There are tons of writing books out there and they all promise to fix, improve, enlighten, and empower you to write better, faster, more seriously, funnier, scarier, wilder. Whatever you want to do, there’s a book out there to teach you how to do it. I know because I’ve read most of them.

Don’t believe me? Here, let me list a few:

  1. On Writing by Stephen King
  2. The CT Method of Revision and Editing by David B. Schlosser
  3. The First Five Pages by Noah Lukeman
  4. Self-editing for Fiction Writers by Renni Browne
  5. Outlining Your Novel by K. M. Weiland
  6. Nail Your Novel by Roz Morris
  7. Violence: A Writer’s Guide by Rory Miller
  8. Slow Your Prose by James W. Lewis

That’s a drop in a bucket. And I’m not saying that I haven’t learned from all these books.
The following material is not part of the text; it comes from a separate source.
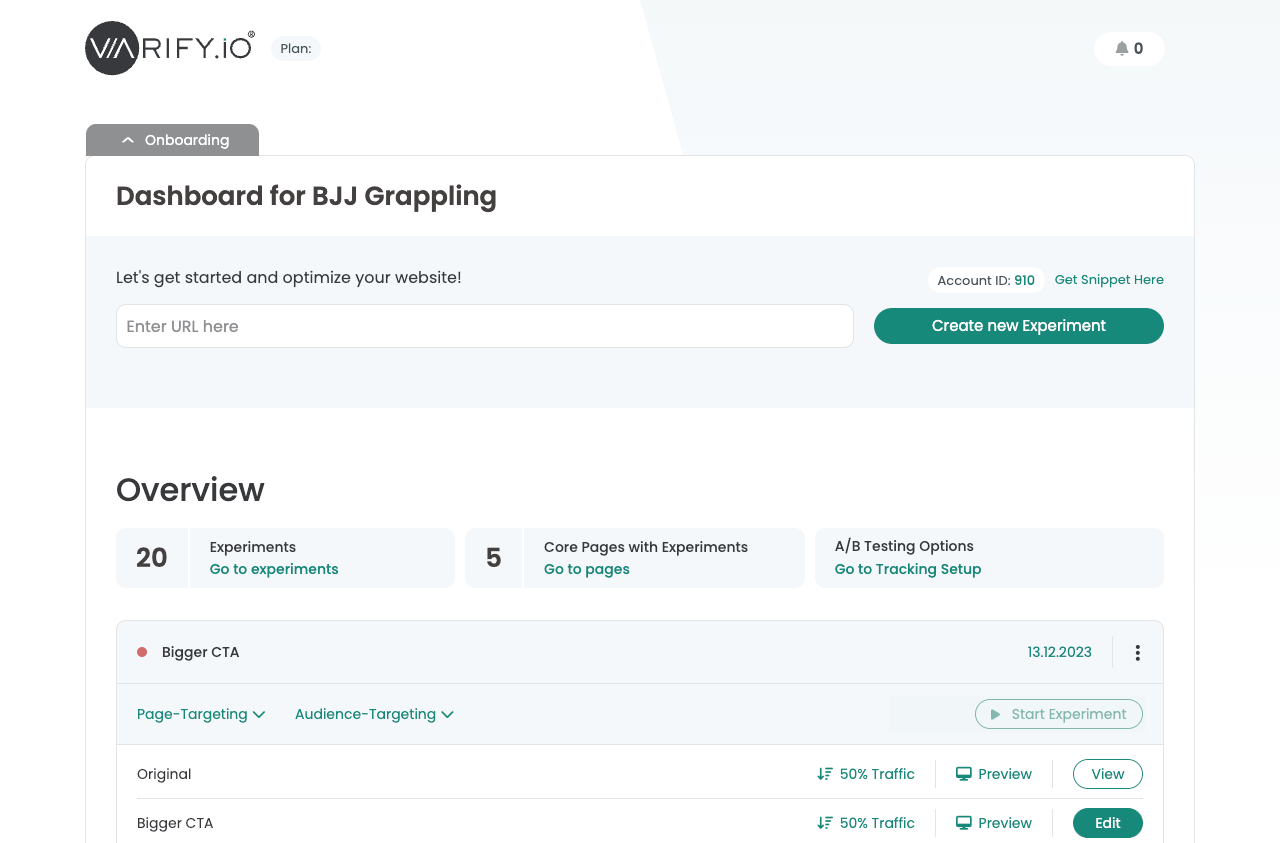Open Go to Tracking Setup link
Image resolution: width=1280 pixels, height=843 pixels.
(x=908, y=569)
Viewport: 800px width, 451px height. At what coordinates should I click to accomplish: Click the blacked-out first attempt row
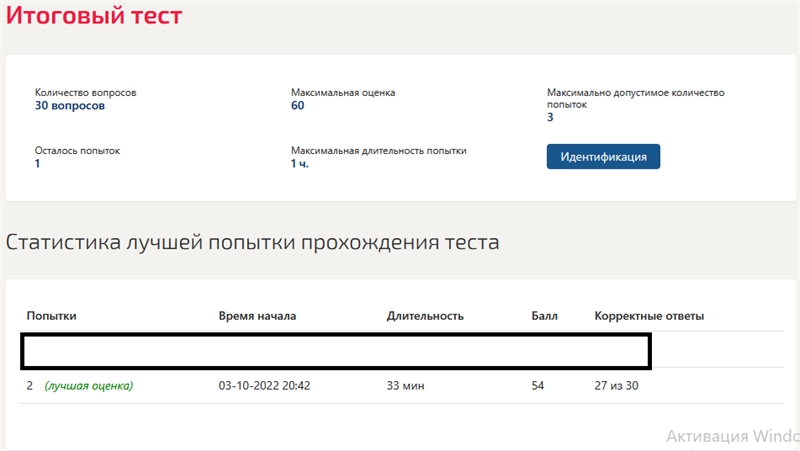click(336, 351)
I have. The problem with them is that they are saying that their way will solve all your writing woes. A few will say, “This is the way I do it, your mileage may vary,” but honestly, if they’ve written a book, it’s because they feel like they they have the answer to the questions that have been burning inside you.

There are techniques in these books that are useful. Learning how to outline effectively is a good skill to know, especially if you are a planner. Knowing how to slow your prose is great if you constantly rush and your readers give you feedback like, “I don’t feel like I got to know character X,” or “I’m not getting a good picture of the setting. I want more details.”
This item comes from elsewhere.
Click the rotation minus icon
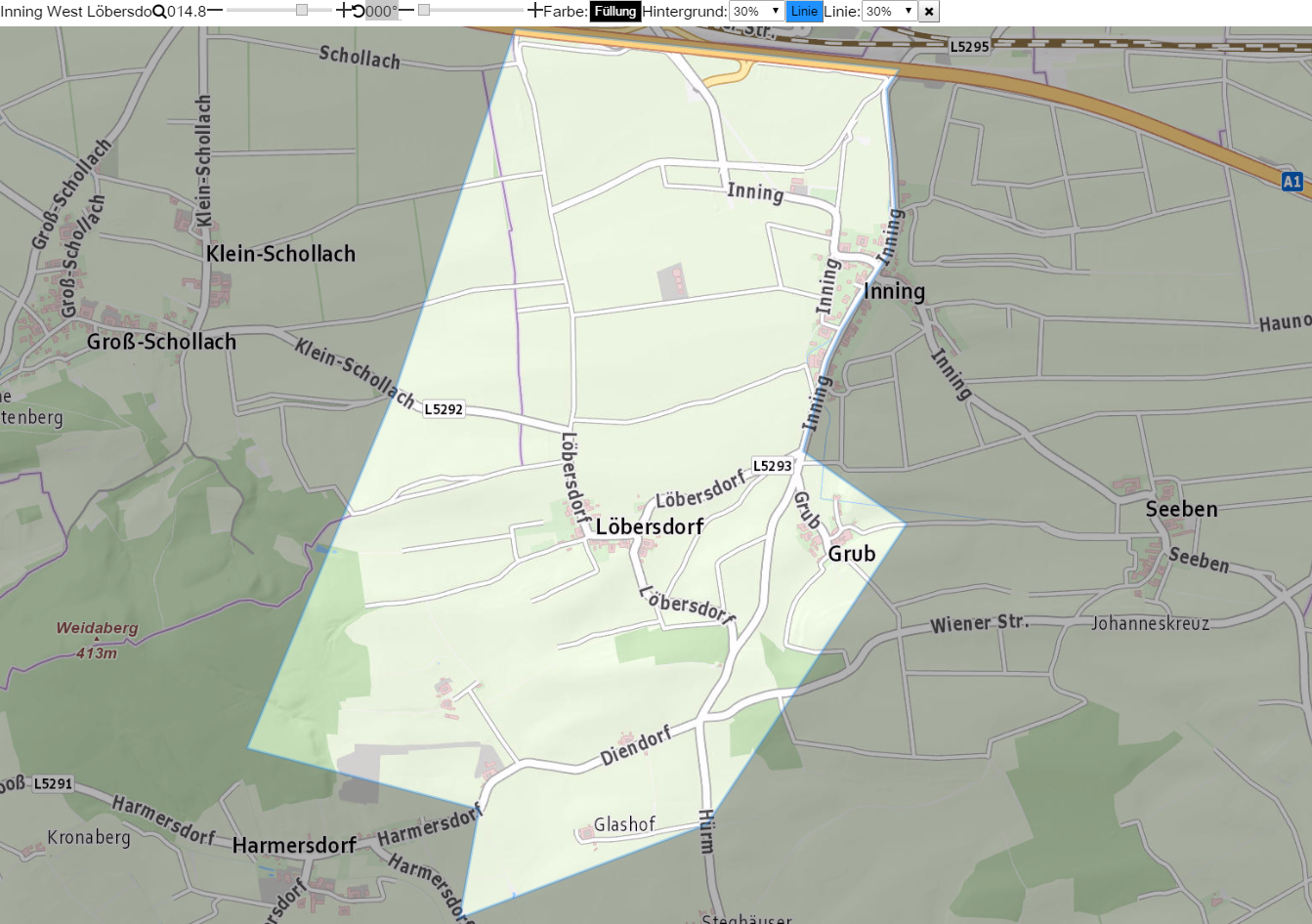Screen dimensions: 1312x924 tap(406, 11)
All these things are good to learn but you need to understand that no matter how authoritative these how-to books are they are not at all as smart as you are when it comes to your writing.
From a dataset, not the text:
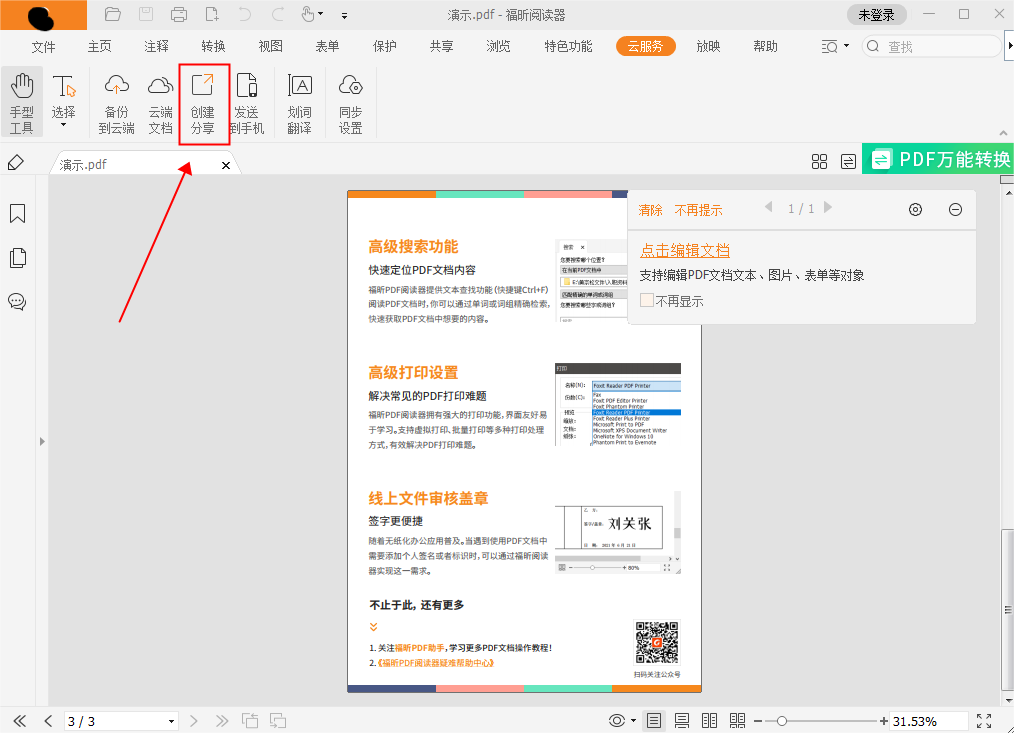Screen dimensions: 1014x733
Task: Click the 未登录 login button
Action: [x=878, y=15]
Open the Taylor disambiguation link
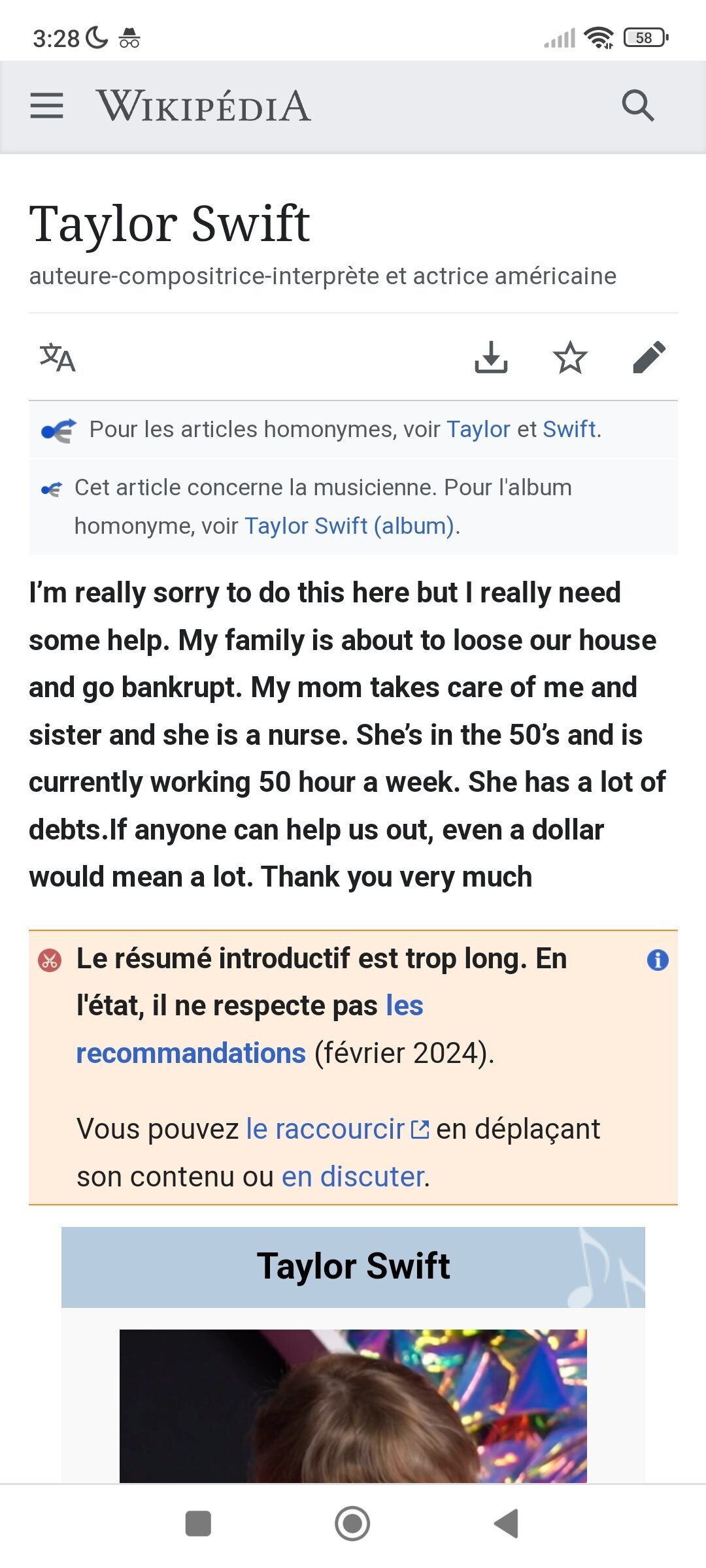 (x=478, y=429)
Go ahead, protest. I’ll wait.





Okay. Everyone needs to learn and grow. Rules are helpful guidelines and learning how to spell and use proper grammar can be beneficial to your writing. But please, please don’t let that stifle your inner wisdom. You know your writing best. You know your story best. No matter how kick ass Stephen King is, he knows nothing at all about your writing. He could tell you not to use adverbs or that you are too wordy or too sparse with your descriptions and he might be right, but he has no way of knowing the tune of the story that’s singing inside you.

If you are writing a romantic horror novel and you read a “helpful” how-to book that declares, “the romantic horror novel is a putrid waste of time,” will you give up on it? Will you change your writing because of that book? If you write in short, choppy sentences and another how-to book says that your kind of sentence is indicative of mental patients, will you alter how you write?

The point is, they are opinions. Some are more cogent than others. Some have kick ass advice but in the end you have to come back to the writer you are and the truths that are a part of who you are. Don’t let the rules dictate to you. Let them guide you as long as they are helpful and discard them when they no longer feel right.

And, as far as writing like Hemingway, I have a fool-proof method. Are you ready?





Stand up while you write.

See? Following other writers will lead you to silliness. Trust yourself and you can’t go wrong.